4020- Bureyde radiyallahu anh'dan: (Allah Resulü sallallahu aleyhi ve sellem buyurdu:)

"Emanete yemin eden, bizden değildir." [Ebû Dâvud][16]

4021- O ve Nesâî yine Bureyde'den mer-fû olarak: «islâm'dan berî olayım ki» diyerek kim yemin ederse, eğer sözünde yalancı ise o dediği gibidir. Eğer sözünde doğru ise, asla İslâm'a salim olarak dönemez."[17]

 

4022- Câbir radiyallahu anh'dan: (Allah Resulü sallallahu aleyhi ve sellem buyurdu:)

"Her kim benim bu minberimin yanında, bir yeşil misvak çubuğu için dahi olsa, güna­ha sebep olacak bir yemin ederse, mutlaka cehennemdeki yerine hazırlanmış veya cehen­nem artık ona gerekli olur."

[Mâlik ve aynı lafızla Ebû Dâvud.][18]

 

4023- Ebû Hureyre radiyallahu anh'dan: (Allah Resulü sallallahu aleyhi ve sellem buyurdu:)

"Kim yemin edip de inşaallah derse, (bozsa bile yeminini) bozmuş sayılmaz."

[Nesâî ve aynı lafızla Tirmizî.][19]

     

4024- Ebû Hureyre radiyallahu anh'dan: (Allah Resulü sallallahu aleyhi ve sellem buyurdu:)

"Süleyman aleyhisselam: Bu gece ben herbiri Allah yolunda bir kahraman doğur­ması için doksan kadınla cinsî ilişki kuraca--ğım, dedi. Melek ona «İnşaallah, de!» dedi. Fakat o, inşaallah, demedi. Bu yüzden sadece bir hanımı hamile kaldı. O da yarım insan do­ğurdu.

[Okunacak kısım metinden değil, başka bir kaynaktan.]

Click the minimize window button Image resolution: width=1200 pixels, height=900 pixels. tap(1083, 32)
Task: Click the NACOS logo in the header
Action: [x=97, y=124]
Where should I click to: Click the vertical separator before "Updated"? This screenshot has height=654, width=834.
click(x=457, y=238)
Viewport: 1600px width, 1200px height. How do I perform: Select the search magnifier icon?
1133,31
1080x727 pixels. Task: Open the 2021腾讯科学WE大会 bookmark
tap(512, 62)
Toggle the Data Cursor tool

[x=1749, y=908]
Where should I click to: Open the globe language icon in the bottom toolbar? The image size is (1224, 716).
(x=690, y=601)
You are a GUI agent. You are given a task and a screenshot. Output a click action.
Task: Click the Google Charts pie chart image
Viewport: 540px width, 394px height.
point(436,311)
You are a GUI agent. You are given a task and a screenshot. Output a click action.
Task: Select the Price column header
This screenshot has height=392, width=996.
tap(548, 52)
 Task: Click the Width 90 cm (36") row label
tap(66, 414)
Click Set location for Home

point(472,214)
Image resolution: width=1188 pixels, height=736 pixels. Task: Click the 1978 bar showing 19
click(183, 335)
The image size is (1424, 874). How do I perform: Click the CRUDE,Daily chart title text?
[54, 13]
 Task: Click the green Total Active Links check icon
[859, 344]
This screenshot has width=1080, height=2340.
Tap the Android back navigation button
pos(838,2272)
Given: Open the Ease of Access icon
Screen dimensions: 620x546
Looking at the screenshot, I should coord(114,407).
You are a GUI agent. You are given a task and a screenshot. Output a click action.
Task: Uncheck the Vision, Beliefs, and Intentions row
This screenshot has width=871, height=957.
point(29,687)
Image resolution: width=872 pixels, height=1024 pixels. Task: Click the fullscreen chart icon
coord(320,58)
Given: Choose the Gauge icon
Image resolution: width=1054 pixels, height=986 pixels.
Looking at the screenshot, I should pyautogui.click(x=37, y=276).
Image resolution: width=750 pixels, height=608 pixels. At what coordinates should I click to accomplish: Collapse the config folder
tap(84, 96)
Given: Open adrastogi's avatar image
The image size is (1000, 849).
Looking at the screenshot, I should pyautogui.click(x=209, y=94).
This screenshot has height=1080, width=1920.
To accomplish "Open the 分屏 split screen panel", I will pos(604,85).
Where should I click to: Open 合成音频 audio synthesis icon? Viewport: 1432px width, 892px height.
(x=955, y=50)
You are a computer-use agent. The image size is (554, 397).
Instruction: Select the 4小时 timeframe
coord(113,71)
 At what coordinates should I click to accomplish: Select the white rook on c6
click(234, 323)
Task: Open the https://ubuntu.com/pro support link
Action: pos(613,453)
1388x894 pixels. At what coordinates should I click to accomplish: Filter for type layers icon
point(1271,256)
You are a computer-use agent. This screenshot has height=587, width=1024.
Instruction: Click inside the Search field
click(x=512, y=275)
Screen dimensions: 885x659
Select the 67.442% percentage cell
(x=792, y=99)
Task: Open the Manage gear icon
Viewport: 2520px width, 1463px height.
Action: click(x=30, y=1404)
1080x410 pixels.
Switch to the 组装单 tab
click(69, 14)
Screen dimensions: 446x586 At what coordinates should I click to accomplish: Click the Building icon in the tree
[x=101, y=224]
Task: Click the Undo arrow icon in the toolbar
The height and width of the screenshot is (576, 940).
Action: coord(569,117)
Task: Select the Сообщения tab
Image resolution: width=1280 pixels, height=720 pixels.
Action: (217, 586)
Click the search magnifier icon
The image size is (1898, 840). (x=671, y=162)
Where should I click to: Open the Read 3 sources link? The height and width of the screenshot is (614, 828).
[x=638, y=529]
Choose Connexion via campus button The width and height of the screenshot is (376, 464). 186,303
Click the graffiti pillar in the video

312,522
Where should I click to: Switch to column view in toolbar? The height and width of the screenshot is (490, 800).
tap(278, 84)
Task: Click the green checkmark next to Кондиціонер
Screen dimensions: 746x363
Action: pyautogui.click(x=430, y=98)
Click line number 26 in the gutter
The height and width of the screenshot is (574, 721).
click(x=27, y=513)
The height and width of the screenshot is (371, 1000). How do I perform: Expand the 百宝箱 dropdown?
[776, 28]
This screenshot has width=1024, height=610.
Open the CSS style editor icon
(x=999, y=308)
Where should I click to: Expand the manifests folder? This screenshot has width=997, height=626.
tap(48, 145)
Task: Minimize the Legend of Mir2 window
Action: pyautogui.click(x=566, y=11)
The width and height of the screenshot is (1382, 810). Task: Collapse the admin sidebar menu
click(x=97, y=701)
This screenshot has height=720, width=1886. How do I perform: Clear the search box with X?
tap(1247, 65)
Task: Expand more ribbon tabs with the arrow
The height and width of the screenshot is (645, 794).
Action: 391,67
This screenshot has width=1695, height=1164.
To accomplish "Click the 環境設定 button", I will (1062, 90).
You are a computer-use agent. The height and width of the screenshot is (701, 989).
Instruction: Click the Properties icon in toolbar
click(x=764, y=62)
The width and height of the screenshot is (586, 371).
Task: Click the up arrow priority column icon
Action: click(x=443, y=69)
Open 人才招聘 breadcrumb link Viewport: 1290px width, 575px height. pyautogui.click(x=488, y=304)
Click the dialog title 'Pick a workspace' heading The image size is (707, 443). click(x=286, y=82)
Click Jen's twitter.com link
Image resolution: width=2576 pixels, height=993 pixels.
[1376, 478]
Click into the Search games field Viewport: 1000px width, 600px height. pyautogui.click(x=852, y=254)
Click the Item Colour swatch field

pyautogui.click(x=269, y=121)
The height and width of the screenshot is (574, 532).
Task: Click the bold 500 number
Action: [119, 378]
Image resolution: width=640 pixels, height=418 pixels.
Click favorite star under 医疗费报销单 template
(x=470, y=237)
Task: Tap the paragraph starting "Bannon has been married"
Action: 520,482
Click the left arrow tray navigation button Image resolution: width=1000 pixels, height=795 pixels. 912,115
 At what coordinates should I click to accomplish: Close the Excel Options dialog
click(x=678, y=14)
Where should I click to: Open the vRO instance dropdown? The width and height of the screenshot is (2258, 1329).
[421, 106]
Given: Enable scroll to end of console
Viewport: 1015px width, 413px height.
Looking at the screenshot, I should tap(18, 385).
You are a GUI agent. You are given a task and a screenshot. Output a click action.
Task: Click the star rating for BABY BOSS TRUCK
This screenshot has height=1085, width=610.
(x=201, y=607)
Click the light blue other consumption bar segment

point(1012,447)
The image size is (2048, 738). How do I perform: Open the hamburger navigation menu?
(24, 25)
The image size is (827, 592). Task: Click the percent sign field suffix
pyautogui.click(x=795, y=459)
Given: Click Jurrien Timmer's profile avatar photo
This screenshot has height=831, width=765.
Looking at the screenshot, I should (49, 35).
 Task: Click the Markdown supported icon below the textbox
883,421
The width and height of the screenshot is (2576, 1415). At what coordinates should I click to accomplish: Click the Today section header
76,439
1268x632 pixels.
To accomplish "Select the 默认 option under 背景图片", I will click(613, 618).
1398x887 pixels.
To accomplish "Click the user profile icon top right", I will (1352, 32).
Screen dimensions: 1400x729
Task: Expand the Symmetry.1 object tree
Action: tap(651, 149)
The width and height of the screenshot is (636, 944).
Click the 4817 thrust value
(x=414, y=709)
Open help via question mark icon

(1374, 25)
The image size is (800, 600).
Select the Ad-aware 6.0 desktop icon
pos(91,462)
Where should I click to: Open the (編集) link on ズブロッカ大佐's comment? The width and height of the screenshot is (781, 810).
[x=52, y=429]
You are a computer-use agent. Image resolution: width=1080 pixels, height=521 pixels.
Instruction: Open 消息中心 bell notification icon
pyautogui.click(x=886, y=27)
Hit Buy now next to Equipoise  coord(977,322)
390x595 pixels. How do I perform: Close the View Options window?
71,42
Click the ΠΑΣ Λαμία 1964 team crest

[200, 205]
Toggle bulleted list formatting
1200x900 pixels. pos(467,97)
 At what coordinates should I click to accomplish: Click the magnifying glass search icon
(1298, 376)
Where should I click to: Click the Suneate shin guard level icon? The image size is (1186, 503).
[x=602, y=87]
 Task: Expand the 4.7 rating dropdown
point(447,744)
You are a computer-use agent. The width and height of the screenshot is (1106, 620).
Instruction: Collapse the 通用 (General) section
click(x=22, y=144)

Nefsim kudreti elinde olana yemin ederim ki, eğer o «inşaallah» deseydi, hepsi Allah yolunda savaşacak mücahidler doğu­rurdu."[20]

 

4025- Başka rivayetlerde: "Altmış, yet­miş, doksandokuz, yüz sayılan ile" ve "O İn­şaallah demeyi unuttu" lafzıyla gelmiştir.

[Buhârî, Müslim ve Nesâî][21]

 

4026- Abdurrahman bin Semure radiyal­lahu anh'dan:

(Allah Resulü sallallahu aleyhi ve sellem buyurdu:)

"Biriniz bir şeye yemin edip sonra başka­sını ondan daha iyi bulursa, yeminine keffâret versin; sonra o daha iyi gördüğü işi yapsın."

[Mâlik hariç, Altı hadis imamı. Lafız Nesâî'nindir.][22]

 

4027- Ebû Musa radiyallahu anh'dan: "Eş'arîlerden bir grup insanlarla birlikte Allah Resulü sallallahu aleyhi ve sellem'e gel­dik, bize binek vermesini rica ettik; dedi ki:

«Vallahi size binek vernıiyeceğim, zaten si­ze verecek bineğim de yoktur.»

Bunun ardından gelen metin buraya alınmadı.